Debates are growing across several fronts on the uses and abuses of AI and the shorter- and longer-term implications for education. A major concern is on the question of ‘cheating’ and, more conceptually, on the entitlements that school achievement is to afford. How can we adjudicate on students’ relative progress and achievement in a fair way if some students can cheat (or, more profoundly, if non-humans can outperform humans)? How will we, as a collective, determine economic and citizenship entitlements if not founded on school measurements of achievement/merit?
So entrenched is the notion that schools are to set up the conditions for ‘learning/achievement races’ to compete in the schooling-work trajectory, that we miss the very essence of education (author). Further, given the growing import of equity, diversity and inclusion, efforts become focussed on how to run these ‘learning’ races fairly, based on merit and hard work, rather than social status/advantage. Schooling is to include diversities in reducing discrimination, such that historically disadvantaged groups will have a fair chance to compete in the learning races. AI deeply threatens the notion of schooling where functioning as a meritocratic filter.
Some are wondering if AI might be able to catch AI, to uphold the integrity of the learning races. Mark Daley (2024) calls this false hope the “AI detection illusion.” Daley pushes for a more forward-looking orientation, stating:
Instead of chasing technological silver bullets, educators need to confront the harder questions: Why are students cheating? How can we create assessments that value critical thinking over regurgitation? How do we foster a culture of learning rather than one of grade-chasing? (np)
I agree with Daley’s recommendation to turn attention away from ‘catching cheaters’ to reconsidering pedagogical aims and practices. And we must go further than (better) assessments of higher order thinking and of processes of learning. We need to redirect practices of schooling from filtering students to educating them to understand and renew a common world facing multiple crises; here, I’m thinking of the need to engage in existential questions of belonging, meaning making, shared histories of cooperation and conflict, human “survivance,” and the possibilities for collective human agency in the world (author).
Of course, we progressive educationalists and stakeholders want to foster critical thinking and cultures of learning (over grade chasing) in schools. But more fundamentally, I am arguing that schools become educational spaces where the concept of cheating, or unfairly beating someone else, becomes senseless—incommensurate with how educators and students use their time together to examine ‘what the world is like’ (Arendt, 2006), and how they are situated within it (Rizvi, 2009).

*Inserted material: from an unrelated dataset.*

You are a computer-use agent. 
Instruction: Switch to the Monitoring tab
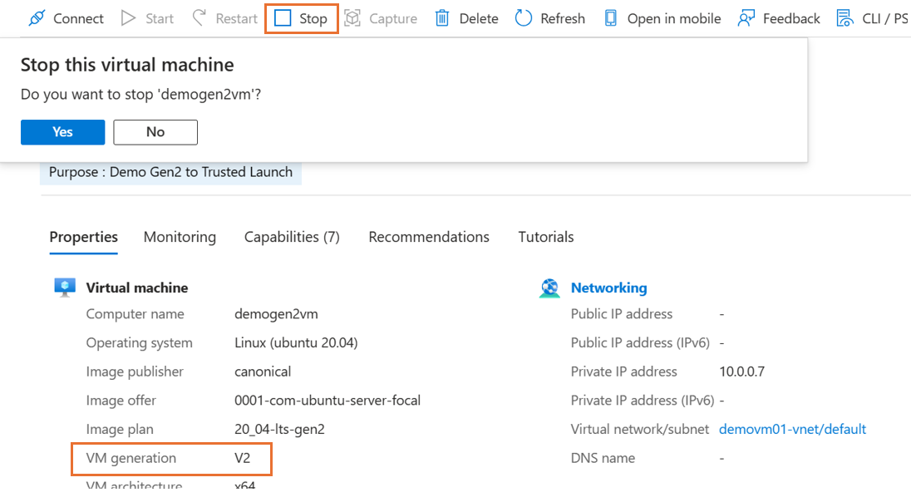tap(180, 237)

In recent years, I have entered several academic and anecdotal conversations with policy actors as the International Baccalaureate (IB), OECD and UNESCO that help elucidate my argument here (author). There is much agreement on the heading that Daley recommends above. Each of these (quasi) progressive visions for education, however, remain circumscribed within these filtering/competitive/social-class-making uses of education. Indeed, the IB’s very growth, sustainability and distinction lie in the ‘positional advantage’ (Doherty, 2012; author) it affords its users. The OECD, perhaps the least progressive of these three policy actors, is very much dug into the goal of improving measurements, to more effectively orient schooling for developing human and social capital globally (author). And even UNESCO, given its macro-orientation and notion of lifting educational systems in the global South, (necessarily) is caught in measurement and international comparisons. Might schooling be re-imagined to educate rather than assess students?

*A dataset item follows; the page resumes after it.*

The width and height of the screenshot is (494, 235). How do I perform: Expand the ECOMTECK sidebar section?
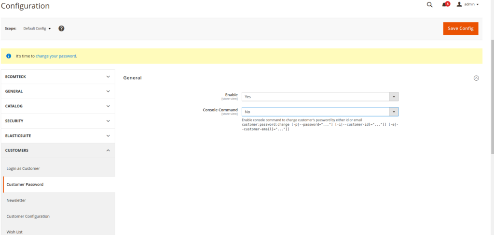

The stakes are high beyond education, because AI portends even greater disruptions to political economy, work and the organization of human societies. AI and automation might mean that human labour becomes an ever-lower percentage of overall labour and (calculable) economic productivity. Under this heading, our access to resources for survival and security and our rights to practise political citizenship and participate in world making can no longer be based on our economic productivity. Schooling can be reactive in working to orchestrate more meaningful and fair learning/ achievement races in the competitive global educational marketplace. My sense is that progressively fewer and fewer children and youth will buy into the notion, or bear the fruits, of this kind of ‘education’ under both the AI revolution and the intensification of human and planetary precarity. Alternatively, schooling might be re-oriented by returning to the question of what it means to be educated in an AI-trending world. I think that we have yet to engage in this more essential task.